約3cm×3cmの基板「まもるくん」をソレノイドにつなぐだけで、パワーもサイズもそのままで、連続通電させることが可能になります。
*PWM:高速で電圧のONとOFFを繰り返すことで、実質的な電力を調節する制御方式のこと。ONと OFFの割合を調節することで、一定の電圧からでも任意の電力に調節することができる。
*Duty:PWM制御での、ON時間の割合のこと。
詳しくは調べてみてね~
Dutyを調べる
早速ソレノイドを連続通電させたいところですが、まずは、連続通電が可能なPWM Dutyを下記の2機種で調べていきます。
・CA0520
・CA0830
ソレノイドの保証値がA種絶縁のため、許容最高温度は105℃で、ソレノイドの使用温度範囲は-5℃~40℃です。そのため今回は、温度上昇値が65℃以下となるDutyの範囲内で最大のものを、適切としました。下記の条件で、抵抗法を使って温度上昇試験をし、5%刻みで適切なPWM Dutyを求めます。
結果がこちらです。
CA0520
機種 | 通電率 | PWM Duty | 温度上昇値(℃) |
CA05200240(24Ω) | 6% | 25% | 50.90 |
CA05200380(38Ω) | 10% | 35% | 59.80 |
CA05200960(96Ω) | 25% | 45% | 54.61 |
CA05201920(192Ω) | 50% | 65% | 57.01 |
CA0830
機種 | 通電率 | PWM Duty | 温度上昇値(℃) |
CA08300120(12Ω) | 6% | 25% | 61.00 |
CA08300190(19Ω) | 10% | 35% | 63.63 |
CA08300480(48Ω) | 25% | 50% | 63.22 |
CA08300960(96Ω) | 50% | 65% | 53.54 |
それぞれの通電率に対する適切なDutyという見方をすると、2機種とも、大体同じになっていることがわかります。
結果から……
こちらを、連続通電が可能な最大のPWM Dutyとします
通電率 |
PWM Duty |
6% | 25% |
10% | 35% |
25% | 45% |
50% | 65% |
それでは、このPWM Dutyで連続通電させて、実際に保持することが可能なのかを調べていきたいと思います。
保持力を調べる
保持力は、下記の2機種について調べました。
・CA0830
・CA0837
この2機種の違いは、プランジャーと固定鉄心が直に当たるか否か、です。
CA0830は直に当たるのに対して、CA0837はゴムワッシャーが挟まれており、プランジャーと固定鉄心の間に隙間が生じます。
隙間があるものは、直当たりのものに対して極端に吸着力が弱くなってしまいます。
「まもるくん」の前提は、“吸引力<<<吸着力”でした。

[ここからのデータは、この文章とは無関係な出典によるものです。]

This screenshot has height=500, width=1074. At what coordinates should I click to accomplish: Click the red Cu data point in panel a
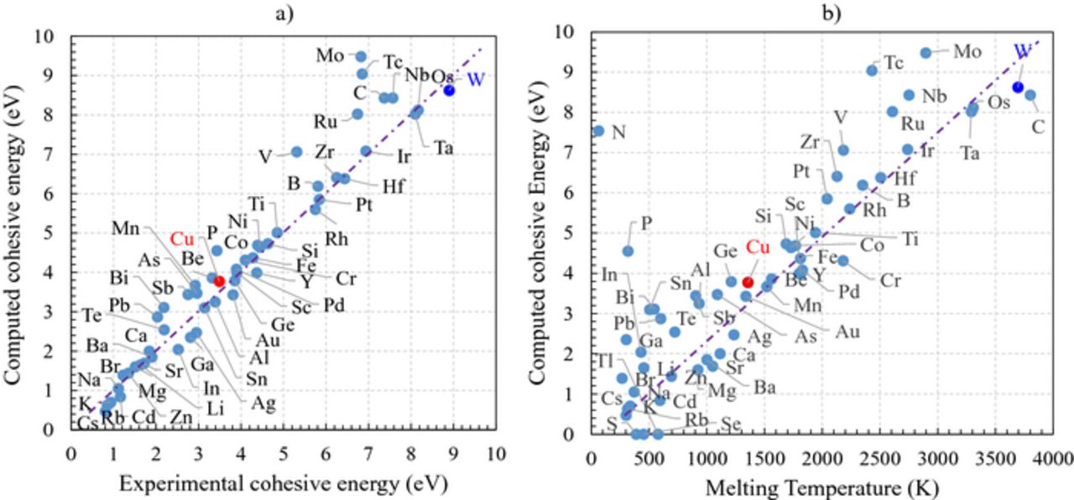click(x=219, y=281)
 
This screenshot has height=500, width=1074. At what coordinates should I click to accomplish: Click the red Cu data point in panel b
click(x=748, y=282)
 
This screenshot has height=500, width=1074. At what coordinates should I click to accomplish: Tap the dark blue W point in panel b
click(x=1018, y=87)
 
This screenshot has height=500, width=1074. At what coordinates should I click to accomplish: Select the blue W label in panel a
click(x=476, y=80)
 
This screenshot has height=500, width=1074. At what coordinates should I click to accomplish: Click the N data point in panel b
click(x=598, y=131)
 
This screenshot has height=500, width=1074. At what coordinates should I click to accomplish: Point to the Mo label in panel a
click(x=330, y=56)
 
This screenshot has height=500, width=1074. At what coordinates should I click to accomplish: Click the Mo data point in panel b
click(x=925, y=52)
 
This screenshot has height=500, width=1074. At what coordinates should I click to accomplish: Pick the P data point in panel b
click(x=628, y=251)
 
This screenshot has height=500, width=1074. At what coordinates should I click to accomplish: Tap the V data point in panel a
click(x=296, y=152)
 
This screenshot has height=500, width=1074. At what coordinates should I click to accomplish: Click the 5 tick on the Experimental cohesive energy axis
click(x=284, y=454)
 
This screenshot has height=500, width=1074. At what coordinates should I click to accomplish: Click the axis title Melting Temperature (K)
click(x=821, y=486)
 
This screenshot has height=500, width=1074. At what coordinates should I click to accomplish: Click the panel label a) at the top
click(x=284, y=12)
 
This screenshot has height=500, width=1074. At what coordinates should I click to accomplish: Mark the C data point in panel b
click(x=1030, y=95)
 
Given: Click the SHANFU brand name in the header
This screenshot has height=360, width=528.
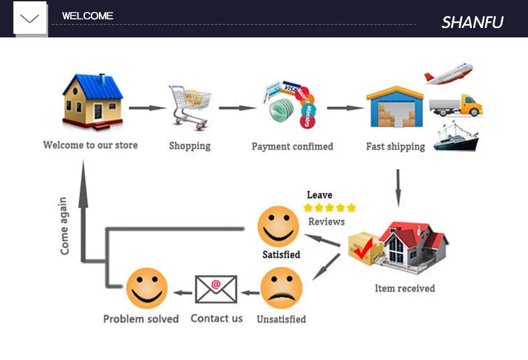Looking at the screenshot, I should click(x=472, y=22).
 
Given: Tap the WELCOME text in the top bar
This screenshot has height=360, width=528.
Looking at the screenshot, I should click(x=88, y=16).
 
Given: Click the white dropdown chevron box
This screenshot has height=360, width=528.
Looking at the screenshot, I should click(x=30, y=18).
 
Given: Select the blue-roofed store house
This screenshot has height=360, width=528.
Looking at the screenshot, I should click(x=93, y=101).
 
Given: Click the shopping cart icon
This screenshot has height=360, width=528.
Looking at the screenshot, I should click(x=190, y=106).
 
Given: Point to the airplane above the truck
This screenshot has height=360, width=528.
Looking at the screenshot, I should click(x=448, y=73).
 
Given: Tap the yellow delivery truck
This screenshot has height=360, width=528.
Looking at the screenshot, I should click(x=455, y=106).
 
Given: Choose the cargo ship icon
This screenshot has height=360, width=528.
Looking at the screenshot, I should click(x=456, y=136).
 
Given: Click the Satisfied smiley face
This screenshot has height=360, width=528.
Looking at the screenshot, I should click(x=279, y=226).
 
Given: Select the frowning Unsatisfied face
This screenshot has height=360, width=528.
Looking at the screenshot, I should click(x=281, y=288).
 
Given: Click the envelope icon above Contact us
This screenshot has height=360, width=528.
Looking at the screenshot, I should click(x=216, y=289).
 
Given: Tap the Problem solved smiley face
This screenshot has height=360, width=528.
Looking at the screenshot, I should click(x=147, y=288).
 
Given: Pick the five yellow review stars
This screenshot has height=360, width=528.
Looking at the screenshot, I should click(x=329, y=208).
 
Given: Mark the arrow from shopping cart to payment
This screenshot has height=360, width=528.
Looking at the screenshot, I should click(x=237, y=108).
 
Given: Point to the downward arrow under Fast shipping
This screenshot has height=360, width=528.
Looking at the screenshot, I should click(x=398, y=187).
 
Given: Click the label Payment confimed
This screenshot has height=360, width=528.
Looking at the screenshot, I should click(x=292, y=146).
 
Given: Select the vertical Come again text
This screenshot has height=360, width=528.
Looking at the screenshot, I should click(x=64, y=225).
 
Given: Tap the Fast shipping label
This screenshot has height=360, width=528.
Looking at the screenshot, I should click(x=395, y=146).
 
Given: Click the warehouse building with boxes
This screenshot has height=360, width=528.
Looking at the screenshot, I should click(x=394, y=109).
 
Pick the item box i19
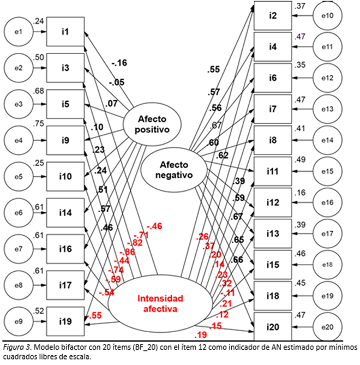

そのため、プランジャーと固定鉄心の間に隙間があって、吸引力と吸着力に十分な差がないソレノイドは、「まもるくん」を使うのに向いていないのではないかという懸念があります。
結果がこちらです。
CA0830
機種 |
通電率 | PWM Duty |
吸着力(N) |
|||
1 |
2 | 3 |
最低値 |
|||
CA08300120(12Ω) |
6% |
25% | 31.38 | 30.40 | 32.36 |
30.40 |
CA08300190(19Ω) |
10% |
35% | 35.30 | 36.28 | 37.27 |
35.30 |
CA08300480(48Ω) |
25% |
45% | 32.36 | 31.38 | 30.40 |
30.40 |
CA08300960(96Ω) |
50% |
65% | 30.40 | 30.40 | 28.44 |
28.44 |
吸引力と吸着力を比較すると……
吸引力に対して十分な吸着力が出ており、保持できることがわかります。
CA0837
機種 |
通電率 |
PWM |
吸着力(N) |
|||
1 | 2 | 3 |
最低値 |
|||
CA08370090(9Ω) |
6% |
25% | 17.65 | 21.57 | 10.79 |
10.79 |
CA08370140(14Ω) |
10% |
35% | 12.75 | 13.73 | 16.67 |
12.75 |
CA08370360(36Ω) |
25% |
45% | 9.81 | 9.81 | 10.79 |
9.81 |
CA08370720(72Ω) |
50% |
65% | 11.77 | 10.79 | 9.81 |
9.81 |
吸引力と吸着力を比較すると……
通電率50%のものは十分な吸着力が出ているものの、6%、10%、25%のものは吸引力のほうが強くなっており、吸引しても保持できずに戻ってしまう可能性があります。
まとめ
以上のことから、安全基板「まもるくん」を使うことで、吸引力もサイズも変えずに連続通電することができるということがわかりました。
ただし、「まもるくん」を使うには向き不向きがあり、ゴムワッシャー付きの機種では吸着力が十分ではないものもあるので、注意が必要です。